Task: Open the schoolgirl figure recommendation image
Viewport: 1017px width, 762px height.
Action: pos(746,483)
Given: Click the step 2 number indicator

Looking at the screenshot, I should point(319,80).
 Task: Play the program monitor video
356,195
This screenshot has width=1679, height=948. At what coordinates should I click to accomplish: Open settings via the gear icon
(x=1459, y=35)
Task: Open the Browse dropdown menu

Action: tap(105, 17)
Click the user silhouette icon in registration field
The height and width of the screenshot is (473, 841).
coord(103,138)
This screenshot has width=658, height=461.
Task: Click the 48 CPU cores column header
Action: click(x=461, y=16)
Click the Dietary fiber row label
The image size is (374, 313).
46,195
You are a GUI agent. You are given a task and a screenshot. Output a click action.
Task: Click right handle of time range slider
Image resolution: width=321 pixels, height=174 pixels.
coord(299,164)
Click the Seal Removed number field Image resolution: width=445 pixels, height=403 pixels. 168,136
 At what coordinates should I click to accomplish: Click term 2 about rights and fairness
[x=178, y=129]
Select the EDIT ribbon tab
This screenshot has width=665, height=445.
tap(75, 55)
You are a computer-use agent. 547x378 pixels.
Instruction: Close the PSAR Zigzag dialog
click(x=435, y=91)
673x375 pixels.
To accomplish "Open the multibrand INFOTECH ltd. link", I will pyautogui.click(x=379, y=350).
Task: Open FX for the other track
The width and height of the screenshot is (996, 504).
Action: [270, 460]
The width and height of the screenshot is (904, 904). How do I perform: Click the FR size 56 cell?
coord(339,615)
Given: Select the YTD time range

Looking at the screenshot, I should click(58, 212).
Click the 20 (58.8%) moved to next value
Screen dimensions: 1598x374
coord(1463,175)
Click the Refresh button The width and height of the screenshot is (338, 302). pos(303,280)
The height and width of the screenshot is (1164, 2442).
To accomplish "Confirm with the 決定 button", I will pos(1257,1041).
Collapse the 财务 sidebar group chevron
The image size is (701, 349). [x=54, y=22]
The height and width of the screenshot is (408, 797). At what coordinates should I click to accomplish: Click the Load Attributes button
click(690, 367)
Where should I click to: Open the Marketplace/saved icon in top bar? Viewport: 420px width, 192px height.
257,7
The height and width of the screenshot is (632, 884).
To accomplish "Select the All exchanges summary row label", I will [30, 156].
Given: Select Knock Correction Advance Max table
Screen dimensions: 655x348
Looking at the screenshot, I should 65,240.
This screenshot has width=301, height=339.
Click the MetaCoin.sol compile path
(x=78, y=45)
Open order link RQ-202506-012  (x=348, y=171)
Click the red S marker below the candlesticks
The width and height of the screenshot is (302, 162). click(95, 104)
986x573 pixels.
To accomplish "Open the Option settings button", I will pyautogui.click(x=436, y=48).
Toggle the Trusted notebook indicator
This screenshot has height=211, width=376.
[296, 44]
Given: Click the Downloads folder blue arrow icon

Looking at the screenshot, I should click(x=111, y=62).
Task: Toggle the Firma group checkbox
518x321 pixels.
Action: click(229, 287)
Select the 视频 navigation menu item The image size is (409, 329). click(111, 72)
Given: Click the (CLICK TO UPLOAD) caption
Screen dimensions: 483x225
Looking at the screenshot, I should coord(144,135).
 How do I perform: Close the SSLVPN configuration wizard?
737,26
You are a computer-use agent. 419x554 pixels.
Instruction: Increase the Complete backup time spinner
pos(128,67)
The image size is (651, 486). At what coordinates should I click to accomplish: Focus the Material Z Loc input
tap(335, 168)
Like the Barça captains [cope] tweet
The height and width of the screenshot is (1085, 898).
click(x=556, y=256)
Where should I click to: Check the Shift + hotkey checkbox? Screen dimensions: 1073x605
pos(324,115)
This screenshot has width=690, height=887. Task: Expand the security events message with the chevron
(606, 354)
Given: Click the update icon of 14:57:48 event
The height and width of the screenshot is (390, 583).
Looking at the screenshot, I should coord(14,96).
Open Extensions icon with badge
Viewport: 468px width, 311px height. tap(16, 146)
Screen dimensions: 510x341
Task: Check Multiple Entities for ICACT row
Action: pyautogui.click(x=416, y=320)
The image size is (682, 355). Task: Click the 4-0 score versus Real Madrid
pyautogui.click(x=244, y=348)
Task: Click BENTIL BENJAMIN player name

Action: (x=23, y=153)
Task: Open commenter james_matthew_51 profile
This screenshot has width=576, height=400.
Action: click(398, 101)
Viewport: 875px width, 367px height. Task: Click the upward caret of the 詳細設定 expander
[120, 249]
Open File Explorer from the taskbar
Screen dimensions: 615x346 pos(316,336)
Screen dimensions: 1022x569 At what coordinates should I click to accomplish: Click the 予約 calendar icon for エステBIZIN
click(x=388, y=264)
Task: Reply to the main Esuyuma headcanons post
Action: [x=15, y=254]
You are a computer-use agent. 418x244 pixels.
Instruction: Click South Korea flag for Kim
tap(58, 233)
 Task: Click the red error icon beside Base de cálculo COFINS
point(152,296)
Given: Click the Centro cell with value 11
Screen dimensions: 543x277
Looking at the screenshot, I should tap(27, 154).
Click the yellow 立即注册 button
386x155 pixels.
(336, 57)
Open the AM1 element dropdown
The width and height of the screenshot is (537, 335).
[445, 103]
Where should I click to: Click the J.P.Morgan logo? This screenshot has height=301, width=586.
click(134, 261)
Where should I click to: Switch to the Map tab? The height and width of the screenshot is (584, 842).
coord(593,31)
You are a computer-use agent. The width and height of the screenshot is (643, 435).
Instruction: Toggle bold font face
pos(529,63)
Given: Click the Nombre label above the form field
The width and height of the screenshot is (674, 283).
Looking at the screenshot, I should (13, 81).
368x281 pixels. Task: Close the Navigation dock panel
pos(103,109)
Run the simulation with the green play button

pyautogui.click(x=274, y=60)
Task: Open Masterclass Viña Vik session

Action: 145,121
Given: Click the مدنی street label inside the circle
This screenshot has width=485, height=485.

----------------------------------------

Task statement: Would you please transcribe all of the entries above exactly?

Your response:
Task: Open the schoolgirl figure recommendation image
Viewport: 1017px width, 762px height.
Action: pos(746,483)
Given: Click the step 2 number indicator

Looking at the screenshot, I should point(319,80).
 Task: Play the program monitor video
356,195
This screenshot has width=1679, height=948. At what coordinates should I click to accomplish: Open settings via the gear icon
(x=1459, y=35)
Task: Open the Browse dropdown menu

Action: tap(105, 17)
Click the user silhouette icon in registration field
The height and width of the screenshot is (473, 841).
coord(103,138)
This screenshot has width=658, height=461.
Task: Click the 48 CPU cores column header
Action: click(x=461, y=16)
Click the Dietary fiber row label
The image size is (374, 313).
46,195
You are a GUI agent. You are given a task and a screenshot. Output a click action.
Task: Click right handle of time range slider
Image resolution: width=321 pixels, height=174 pixels.
coord(299,164)
Click the Seal Removed number field Image resolution: width=445 pixels, height=403 pixels. 168,136
 At what coordinates should I click to accomplish: Click term 2 about rights and fairness
[x=178, y=129]
Select the EDIT ribbon tab
This screenshot has width=665, height=445.
tap(75, 55)
You are a computer-use agent. 547x378 pixels.
Instruction: Close the PSAR Zigzag dialog
click(x=435, y=91)
673x375 pixels.
To accomplish "Open the multibrand INFOTECH ltd. link", I will pyautogui.click(x=379, y=350).
Task: Open FX for the other track
The width and height of the screenshot is (996, 504).
Action: [270, 460]
The width and height of the screenshot is (904, 904). How do I perform: Click the FR size 56 cell?
coord(339,615)
Given: Select the YTD time range

Looking at the screenshot, I should click(58, 212).
Click the 20 (58.8%) moved to next value
Screen dimensions: 1598x374
coord(1463,175)
Click the Refresh button The width and height of the screenshot is (338, 302). pos(303,280)
The height and width of the screenshot is (1164, 2442).
To accomplish "Confirm with the 決定 button", I will pos(1257,1041).
Collapse the 财务 sidebar group chevron
The image size is (701, 349). [x=54, y=22]
The height and width of the screenshot is (408, 797). At what coordinates should I click to accomplish: Click the Load Attributes button
click(690, 367)
Where should I click to: Open the Marketplace/saved icon in top bar? Viewport: 420px width, 192px height.
257,7
The height and width of the screenshot is (632, 884).
To accomplish "Select the All exchanges summary row label", I will [30, 156].
Given: Select Knock Correction Advance Max table
Screen dimensions: 655x348
Looking at the screenshot, I should 65,240.
This screenshot has width=301, height=339.
Click the MetaCoin.sol compile path
(x=78, y=45)
Open order link RQ-202506-012  (x=348, y=171)
Click the red S marker below the candlesticks
The width and height of the screenshot is (302, 162). click(95, 104)
986x573 pixels.
To accomplish "Open the Option settings button", I will pyautogui.click(x=436, y=48).
Toggle the Trusted notebook indicator
This screenshot has height=211, width=376.
[296, 44]
Given: Click the Downloads folder blue arrow icon

Looking at the screenshot, I should click(x=111, y=62).
Task: Toggle the Firma group checkbox
518x321 pixels.
Action: click(229, 287)
Select the 视频 navigation menu item The image size is (409, 329). click(111, 72)
Given: Click the (CLICK TO UPLOAD) caption
Screen dimensions: 483x225
Looking at the screenshot, I should coord(144,135).
 How do I perform: Close the SSLVPN configuration wizard?
737,26
You are a computer-use agent. 419x554 pixels.
Instruction: Increase the Complete backup time spinner
pos(128,67)
The image size is (651, 486). At what coordinates should I click to accomplish: Focus the Material Z Loc input
tap(335, 168)
Like the Barça captains [cope] tweet
The height and width of the screenshot is (1085, 898).
click(x=556, y=256)
Where should I click to: Check the Shift + hotkey checkbox? Screen dimensions: 1073x605
pos(324,115)
This screenshot has width=690, height=887. Task: Expand the security events message with the chevron
(606, 354)
Given: Click the update icon of 14:57:48 event
The height and width of the screenshot is (390, 583).
Looking at the screenshot, I should coord(14,96).
Open Extensions icon with badge
Viewport: 468px width, 311px height. tap(16, 146)
Screen dimensions: 510x341
Task: Check Multiple Entities for ICACT row
Action: pyautogui.click(x=416, y=320)
The image size is (682, 355). Task: Click the 4-0 score versus Real Madrid
pyautogui.click(x=244, y=348)
Task: Click BENTIL BENJAMIN player name

Action: (x=23, y=153)
Task: Open commenter james_matthew_51 profile
This screenshot has width=576, height=400.
Action: click(398, 101)
Viewport: 875px width, 367px height. Task: Click the upward caret of the 詳細設定 expander
[120, 249]
Open File Explorer from the taskbar
Screen dimensions: 615x346 pos(316,336)
Screen dimensions: 1022x569 At what coordinates should I click to accomplish: Click the 予約 calendar icon for エステBIZIN
click(x=388, y=264)
Task: Reply to the main Esuyuma headcanons post
Action: [x=15, y=254]
You are a computer-use agent. 418x244 pixels.
Instruction: Click South Korea flag for Kim
tap(58, 233)
 Task: Click the red error icon beside Base de cálculo COFINS
point(152,296)
Given: Click the Centro cell with value 11
Screen dimensions: 543x277
Looking at the screenshot, I should tap(27, 154).
Click the yellow 立即注册 button
386x155 pixels.
(336, 57)
Open the AM1 element dropdown
The width and height of the screenshot is (537, 335).
[445, 103]
Where should I click to: Click the J.P.Morgan logo? This screenshot has height=301, width=586.
click(134, 261)
Where should I click to: Switch to the Map tab? The height and width of the screenshot is (584, 842).
coord(593,31)
You are a computer-use agent. The width and height of the screenshot is (643, 435).
Instruction: Toggle bold font face
pos(529,63)
Given: Click the Nombre label above the form field
The width and height of the screenshot is (674, 283).
Looking at the screenshot, I should (13, 81).
368x281 pixels. Task: Close the Navigation dock panel
pos(103,109)
Run the simulation with the green play button

pyautogui.click(x=274, y=60)
Task: Open Masterclass Viña Vik session

Action: 145,121
Given: Click the مدنی street label inside the circle
This screenshot has width=485, height=485.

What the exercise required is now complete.